Collected data entries
╭──

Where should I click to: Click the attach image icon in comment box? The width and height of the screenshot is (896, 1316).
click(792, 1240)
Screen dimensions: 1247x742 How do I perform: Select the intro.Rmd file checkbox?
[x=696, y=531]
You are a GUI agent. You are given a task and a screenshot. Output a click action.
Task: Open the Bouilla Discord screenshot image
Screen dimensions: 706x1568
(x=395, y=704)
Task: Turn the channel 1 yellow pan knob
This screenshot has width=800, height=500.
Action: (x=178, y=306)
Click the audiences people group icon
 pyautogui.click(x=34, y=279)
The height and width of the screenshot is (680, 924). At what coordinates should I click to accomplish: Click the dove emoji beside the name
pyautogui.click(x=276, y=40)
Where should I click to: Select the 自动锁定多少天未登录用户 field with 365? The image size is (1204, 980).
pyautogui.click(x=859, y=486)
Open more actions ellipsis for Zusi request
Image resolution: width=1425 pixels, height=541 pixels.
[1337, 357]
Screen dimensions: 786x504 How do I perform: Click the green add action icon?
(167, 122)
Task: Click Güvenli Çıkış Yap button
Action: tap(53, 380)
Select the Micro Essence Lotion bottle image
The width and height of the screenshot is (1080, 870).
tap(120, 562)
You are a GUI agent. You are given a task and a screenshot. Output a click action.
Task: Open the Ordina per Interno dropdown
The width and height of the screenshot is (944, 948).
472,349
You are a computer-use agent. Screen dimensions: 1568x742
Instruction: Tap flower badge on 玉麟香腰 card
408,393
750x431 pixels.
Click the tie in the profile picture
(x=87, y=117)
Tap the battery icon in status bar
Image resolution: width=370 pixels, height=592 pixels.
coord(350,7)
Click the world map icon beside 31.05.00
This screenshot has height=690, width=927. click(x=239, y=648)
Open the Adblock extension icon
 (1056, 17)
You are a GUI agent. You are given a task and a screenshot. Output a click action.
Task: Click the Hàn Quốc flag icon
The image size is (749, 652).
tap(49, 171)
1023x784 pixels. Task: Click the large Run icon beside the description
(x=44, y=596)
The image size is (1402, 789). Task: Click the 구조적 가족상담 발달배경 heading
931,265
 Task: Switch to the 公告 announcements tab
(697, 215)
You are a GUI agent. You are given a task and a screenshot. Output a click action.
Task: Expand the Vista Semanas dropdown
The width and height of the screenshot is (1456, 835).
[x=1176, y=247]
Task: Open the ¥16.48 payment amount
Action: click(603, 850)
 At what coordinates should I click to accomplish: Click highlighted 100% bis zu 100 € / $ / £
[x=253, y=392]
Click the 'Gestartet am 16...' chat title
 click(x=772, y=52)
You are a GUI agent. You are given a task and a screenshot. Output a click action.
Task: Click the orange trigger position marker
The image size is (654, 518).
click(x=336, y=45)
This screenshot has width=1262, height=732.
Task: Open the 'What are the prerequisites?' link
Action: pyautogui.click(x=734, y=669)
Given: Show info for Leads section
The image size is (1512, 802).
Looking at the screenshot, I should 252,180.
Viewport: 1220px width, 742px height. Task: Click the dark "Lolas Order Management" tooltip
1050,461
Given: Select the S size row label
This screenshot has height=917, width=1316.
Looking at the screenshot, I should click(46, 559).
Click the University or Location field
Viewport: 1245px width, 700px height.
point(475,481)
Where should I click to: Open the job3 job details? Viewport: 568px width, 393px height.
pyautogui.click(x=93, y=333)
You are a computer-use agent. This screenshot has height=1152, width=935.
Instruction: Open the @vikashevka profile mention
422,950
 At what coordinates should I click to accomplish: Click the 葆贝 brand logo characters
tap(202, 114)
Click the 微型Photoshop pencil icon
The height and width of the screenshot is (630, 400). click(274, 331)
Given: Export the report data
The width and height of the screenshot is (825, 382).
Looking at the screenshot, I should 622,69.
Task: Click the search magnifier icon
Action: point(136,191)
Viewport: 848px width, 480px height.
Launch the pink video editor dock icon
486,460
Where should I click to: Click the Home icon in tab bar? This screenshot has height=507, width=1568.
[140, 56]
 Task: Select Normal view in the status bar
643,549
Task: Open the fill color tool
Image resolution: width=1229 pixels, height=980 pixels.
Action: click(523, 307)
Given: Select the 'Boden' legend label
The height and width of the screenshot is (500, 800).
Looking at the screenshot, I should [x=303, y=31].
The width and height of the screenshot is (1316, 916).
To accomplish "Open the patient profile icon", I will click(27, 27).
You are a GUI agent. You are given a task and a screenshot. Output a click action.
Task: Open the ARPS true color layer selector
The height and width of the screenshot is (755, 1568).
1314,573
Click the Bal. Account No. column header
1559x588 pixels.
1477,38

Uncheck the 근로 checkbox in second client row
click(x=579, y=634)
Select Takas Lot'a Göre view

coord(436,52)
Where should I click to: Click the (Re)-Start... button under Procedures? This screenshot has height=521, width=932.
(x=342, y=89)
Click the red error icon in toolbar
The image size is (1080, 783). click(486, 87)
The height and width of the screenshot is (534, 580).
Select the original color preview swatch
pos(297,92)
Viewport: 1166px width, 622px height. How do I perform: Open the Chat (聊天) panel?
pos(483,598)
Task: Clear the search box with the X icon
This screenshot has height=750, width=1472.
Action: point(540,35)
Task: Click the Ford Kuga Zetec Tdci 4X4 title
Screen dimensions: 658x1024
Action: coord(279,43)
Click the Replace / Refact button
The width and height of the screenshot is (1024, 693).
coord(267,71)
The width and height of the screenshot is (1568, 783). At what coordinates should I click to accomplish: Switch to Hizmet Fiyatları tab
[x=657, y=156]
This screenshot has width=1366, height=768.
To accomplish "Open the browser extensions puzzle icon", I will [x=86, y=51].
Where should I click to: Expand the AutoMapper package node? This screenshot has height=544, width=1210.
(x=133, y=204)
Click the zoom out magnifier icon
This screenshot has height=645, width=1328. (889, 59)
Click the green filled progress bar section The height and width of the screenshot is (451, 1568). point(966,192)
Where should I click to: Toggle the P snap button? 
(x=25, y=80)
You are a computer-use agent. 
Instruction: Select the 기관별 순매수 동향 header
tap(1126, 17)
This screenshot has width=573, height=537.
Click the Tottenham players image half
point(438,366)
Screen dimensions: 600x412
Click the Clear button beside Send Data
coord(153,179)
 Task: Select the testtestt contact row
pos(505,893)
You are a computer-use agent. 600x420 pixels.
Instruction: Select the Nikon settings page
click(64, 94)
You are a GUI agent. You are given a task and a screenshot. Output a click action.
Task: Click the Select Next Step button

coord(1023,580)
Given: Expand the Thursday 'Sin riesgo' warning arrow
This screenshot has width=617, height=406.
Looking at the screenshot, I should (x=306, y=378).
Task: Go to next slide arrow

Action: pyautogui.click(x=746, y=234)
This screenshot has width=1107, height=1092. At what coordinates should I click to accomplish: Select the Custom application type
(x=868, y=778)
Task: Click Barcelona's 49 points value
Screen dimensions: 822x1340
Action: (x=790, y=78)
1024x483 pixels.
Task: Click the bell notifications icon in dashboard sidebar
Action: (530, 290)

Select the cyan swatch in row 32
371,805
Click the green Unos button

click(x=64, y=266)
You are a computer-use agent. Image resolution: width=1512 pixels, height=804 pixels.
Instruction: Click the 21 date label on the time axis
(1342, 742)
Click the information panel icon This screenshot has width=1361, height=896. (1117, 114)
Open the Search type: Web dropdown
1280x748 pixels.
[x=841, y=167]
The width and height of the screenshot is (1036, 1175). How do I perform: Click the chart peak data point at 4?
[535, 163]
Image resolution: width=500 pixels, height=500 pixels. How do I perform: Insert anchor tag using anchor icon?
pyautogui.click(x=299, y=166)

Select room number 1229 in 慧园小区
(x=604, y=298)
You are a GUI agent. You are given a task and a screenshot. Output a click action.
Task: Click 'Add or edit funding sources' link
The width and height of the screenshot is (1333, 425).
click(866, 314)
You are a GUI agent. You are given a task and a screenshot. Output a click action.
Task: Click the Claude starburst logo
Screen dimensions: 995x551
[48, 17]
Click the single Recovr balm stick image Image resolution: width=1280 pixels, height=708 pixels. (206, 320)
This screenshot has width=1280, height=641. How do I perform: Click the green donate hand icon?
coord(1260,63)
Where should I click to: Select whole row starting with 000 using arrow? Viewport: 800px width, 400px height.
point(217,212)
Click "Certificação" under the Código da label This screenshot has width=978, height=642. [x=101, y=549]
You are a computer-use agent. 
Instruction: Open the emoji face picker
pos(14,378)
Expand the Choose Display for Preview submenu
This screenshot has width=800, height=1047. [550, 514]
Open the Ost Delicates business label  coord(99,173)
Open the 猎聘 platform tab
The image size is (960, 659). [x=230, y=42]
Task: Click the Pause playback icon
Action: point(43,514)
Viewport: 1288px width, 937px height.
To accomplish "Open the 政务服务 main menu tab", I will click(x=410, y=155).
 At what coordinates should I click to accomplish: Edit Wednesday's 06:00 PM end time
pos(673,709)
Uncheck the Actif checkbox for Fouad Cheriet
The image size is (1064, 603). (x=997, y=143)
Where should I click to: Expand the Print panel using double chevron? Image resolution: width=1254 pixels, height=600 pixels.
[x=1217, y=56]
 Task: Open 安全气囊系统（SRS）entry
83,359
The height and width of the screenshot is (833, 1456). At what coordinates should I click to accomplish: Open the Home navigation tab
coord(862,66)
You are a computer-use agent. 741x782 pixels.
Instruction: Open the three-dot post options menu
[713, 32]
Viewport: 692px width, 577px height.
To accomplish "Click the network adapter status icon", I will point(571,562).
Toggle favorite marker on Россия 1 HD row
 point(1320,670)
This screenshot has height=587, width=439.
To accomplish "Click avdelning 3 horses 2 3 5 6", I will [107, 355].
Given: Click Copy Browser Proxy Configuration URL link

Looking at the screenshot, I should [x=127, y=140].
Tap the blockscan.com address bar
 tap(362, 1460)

╰──

**Aim of the task**:
Taking the entries above, write out exactly the lines starting with the line containing "Instruction: Select the Nikon settings page" and going on through the line containing "You are a computer-use agent. Image", both included, and nothing else.

**Answer box**:
Instruction: Select the Nikon settings page
click(64, 94)
You are a GUI agent. You are given a task and a screenshot. Output a click action.
Task: Click the Select Next Step button

coord(1023,580)
Given: Expand the Thursday 'Sin riesgo' warning arrow
This screenshot has width=617, height=406.
Looking at the screenshot, I should (x=306, y=378).
Task: Go to next slide arrow

Action: pyautogui.click(x=746, y=234)
This screenshot has width=1107, height=1092. At what coordinates should I click to accomplish: Select the Custom application type
(x=868, y=778)
Task: Click Barcelona's 49 points value
Screen dimensions: 822x1340
Action: (x=790, y=78)
1024x483 pixels.
Task: Click the bell notifications icon in dashboard sidebar
Action: (530, 290)

Select the cyan swatch in row 32
371,805
Click the green Unos button

click(x=64, y=266)
You are a computer-use agent. Image resolution: width=1512 pixels, height=804 pixels.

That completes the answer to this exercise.